● Task to carry out:
Arrange the lines below as a Markdown table with the columns "Row" and "Line," numbering each row and skipping any blank lines. Start at the line that contains "Aceito os e a (101, 828)" and stop after the line that contains "Marca (45, 342)".

• • • •

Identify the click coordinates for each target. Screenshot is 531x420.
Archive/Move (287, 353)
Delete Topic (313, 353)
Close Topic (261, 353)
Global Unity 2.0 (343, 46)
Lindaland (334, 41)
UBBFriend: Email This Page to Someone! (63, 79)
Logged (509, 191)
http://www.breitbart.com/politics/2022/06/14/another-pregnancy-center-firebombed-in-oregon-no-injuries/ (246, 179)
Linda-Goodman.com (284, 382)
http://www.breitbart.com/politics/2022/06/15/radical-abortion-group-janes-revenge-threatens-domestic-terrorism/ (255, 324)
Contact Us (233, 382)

• • • •

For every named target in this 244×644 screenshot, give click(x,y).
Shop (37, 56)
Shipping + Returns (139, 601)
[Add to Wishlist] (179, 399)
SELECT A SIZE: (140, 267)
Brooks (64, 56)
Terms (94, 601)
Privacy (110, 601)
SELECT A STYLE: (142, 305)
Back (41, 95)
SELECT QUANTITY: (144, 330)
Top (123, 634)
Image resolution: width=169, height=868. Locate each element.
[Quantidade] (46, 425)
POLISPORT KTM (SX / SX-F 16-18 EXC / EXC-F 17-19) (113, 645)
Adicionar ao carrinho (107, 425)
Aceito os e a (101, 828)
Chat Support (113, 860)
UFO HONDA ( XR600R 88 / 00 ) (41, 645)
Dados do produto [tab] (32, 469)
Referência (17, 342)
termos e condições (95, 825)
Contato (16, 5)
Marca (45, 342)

• • • •

● Exercise output:
| Row | Line |
|---|---|
| 1 | Aceito os e a (101, 828) |
| 2 | Chat Support (113, 860) |
| 3 | UFO HONDA ( XR600R 88 / 00 ) (41, 645) |
| 4 | Dados do produto [tab] (32, 469) |
| 5 | Referência (17, 342) |
| 6 | termos e condições (95, 825) |
| 7 | Contato (16, 5) |
| 8 | Marca (45, 342) |